勢いよく手を首に巻き付ける少女の背を片手で支えながらこの不思議な出会いにクマはドキドキしていた。


「でも、クマさんって呼びにくいわ。私のワンちゃんと同じなんだもの。」


「お嬢さん、あんたはなかなか勝手なお人だね。とは言っても俺も名前をつけてくれる人なんていなかったから…つけてもらえるならありがたい。」


少女はうーんうーんとクマの上であぐらと腕を組んで考え込んでいる。


「あなた、クマさん以外の呼ばれ方はないの?」


それを考えてくれるんじゃないのかと思いながらも昔人間に呼ばれたことのある名前を思い出す。
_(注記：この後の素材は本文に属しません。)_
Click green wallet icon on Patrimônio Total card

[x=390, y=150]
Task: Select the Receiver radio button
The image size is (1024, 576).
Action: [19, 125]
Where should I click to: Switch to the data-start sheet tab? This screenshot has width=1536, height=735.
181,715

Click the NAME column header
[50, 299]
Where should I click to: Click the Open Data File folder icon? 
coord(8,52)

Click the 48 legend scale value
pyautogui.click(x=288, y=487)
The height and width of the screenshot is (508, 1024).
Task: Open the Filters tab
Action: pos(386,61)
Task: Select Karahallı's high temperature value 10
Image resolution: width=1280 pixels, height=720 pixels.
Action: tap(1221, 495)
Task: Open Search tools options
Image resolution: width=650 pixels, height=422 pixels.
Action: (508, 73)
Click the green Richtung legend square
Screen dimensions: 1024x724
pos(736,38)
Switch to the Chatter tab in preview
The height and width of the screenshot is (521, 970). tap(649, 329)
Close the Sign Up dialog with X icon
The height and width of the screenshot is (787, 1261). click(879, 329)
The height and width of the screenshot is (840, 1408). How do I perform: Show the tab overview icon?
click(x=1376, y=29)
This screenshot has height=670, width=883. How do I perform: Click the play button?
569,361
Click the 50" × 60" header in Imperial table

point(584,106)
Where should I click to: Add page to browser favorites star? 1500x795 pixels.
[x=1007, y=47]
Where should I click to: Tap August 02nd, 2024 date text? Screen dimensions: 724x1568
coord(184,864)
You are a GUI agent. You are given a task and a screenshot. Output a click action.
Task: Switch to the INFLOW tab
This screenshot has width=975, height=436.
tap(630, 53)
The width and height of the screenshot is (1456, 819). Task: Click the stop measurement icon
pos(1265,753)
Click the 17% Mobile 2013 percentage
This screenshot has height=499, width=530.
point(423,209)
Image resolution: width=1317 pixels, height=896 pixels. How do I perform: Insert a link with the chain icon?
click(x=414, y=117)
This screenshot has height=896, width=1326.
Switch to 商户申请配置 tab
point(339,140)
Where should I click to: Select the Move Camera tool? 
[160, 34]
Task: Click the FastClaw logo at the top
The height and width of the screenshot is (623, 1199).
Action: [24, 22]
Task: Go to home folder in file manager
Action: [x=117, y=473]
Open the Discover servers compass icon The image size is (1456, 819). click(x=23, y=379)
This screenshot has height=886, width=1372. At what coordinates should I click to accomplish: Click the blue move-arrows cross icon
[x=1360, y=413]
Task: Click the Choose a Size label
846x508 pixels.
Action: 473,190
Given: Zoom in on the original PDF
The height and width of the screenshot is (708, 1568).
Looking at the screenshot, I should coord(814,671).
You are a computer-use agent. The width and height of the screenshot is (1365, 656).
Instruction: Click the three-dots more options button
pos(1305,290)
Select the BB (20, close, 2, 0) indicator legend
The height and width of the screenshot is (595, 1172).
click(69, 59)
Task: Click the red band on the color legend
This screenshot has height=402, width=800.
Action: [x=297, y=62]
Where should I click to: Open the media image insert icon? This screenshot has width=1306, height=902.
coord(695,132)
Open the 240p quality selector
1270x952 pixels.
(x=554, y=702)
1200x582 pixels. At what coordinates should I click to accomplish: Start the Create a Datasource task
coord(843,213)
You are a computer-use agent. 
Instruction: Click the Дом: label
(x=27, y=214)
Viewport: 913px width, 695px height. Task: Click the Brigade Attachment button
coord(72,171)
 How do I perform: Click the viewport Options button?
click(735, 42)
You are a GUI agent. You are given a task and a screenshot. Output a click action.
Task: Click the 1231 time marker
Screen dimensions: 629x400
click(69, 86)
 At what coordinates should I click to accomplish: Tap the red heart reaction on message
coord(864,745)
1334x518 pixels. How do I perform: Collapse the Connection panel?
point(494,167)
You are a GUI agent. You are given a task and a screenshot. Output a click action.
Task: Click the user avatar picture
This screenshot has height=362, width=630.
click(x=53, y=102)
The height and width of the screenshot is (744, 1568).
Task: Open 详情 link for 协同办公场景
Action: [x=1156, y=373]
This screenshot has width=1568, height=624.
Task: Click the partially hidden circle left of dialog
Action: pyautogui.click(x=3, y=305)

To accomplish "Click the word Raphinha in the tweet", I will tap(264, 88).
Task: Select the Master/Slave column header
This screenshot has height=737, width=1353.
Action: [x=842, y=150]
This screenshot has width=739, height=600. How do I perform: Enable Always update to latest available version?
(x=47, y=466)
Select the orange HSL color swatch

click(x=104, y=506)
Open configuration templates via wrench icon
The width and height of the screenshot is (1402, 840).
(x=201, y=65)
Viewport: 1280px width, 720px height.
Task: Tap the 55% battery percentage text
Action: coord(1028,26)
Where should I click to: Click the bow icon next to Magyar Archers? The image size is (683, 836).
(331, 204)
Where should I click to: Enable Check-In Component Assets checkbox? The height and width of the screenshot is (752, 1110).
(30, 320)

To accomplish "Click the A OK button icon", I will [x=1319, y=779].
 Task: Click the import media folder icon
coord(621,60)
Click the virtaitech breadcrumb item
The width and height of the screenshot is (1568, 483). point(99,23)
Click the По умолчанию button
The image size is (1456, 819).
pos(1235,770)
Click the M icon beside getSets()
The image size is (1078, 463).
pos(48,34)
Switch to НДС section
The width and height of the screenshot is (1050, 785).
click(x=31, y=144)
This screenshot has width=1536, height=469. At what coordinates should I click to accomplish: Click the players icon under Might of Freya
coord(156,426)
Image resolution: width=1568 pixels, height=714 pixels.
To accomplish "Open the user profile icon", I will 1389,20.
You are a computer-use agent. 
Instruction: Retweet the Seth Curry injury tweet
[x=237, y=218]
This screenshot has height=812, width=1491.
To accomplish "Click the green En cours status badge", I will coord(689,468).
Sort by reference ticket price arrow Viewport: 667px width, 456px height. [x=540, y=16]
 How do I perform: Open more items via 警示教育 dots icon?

「そうだなぁ。小さい頃にヒグマの子供だと言われたことはあったかな。」


それを聞いた少女はパッと顔を明るくさせてクマの顎に指を突き立てる。


「それよ!あなたはひぐっちゃん!んー、でもあなた可愛くないからひぐっさん…の方がいいかな?」


うふふと笑う少女を見ながらクマは名付けれた名前を心の中で反芻する。


ひぐっさん…ひぐっさんか。悪くない。

むしろ響きが気に入った。


「あら?嬉しいのかしら?ひぐっさん。口元がニヤけてるわ。」


「そうだね。お嬢さんのつけてくれた名前気に入ったよ。お礼にきちんとお家に帰してあげるよ。」


少女はピョンとひぐっさんから飛び降りると周囲を見渡す。


「でも、私どこからきたのかもうわからないのよね。蝶がまた連れていってくれたらいいのだけど。」


「大丈夫。俺に任せなさい。君の痕跡を辿るなんて朝飯前さ。」


そう言って鼻を指差しスンスンさせる。


「うふふ。じゃあ、よろしく頼もうかしら。」


そういうと四つん這いになったひぐっさんにピョンと乗り込む。

ひぐっさんは昔祖父が話してくれた金太郎という話を思い出して小さく笑った。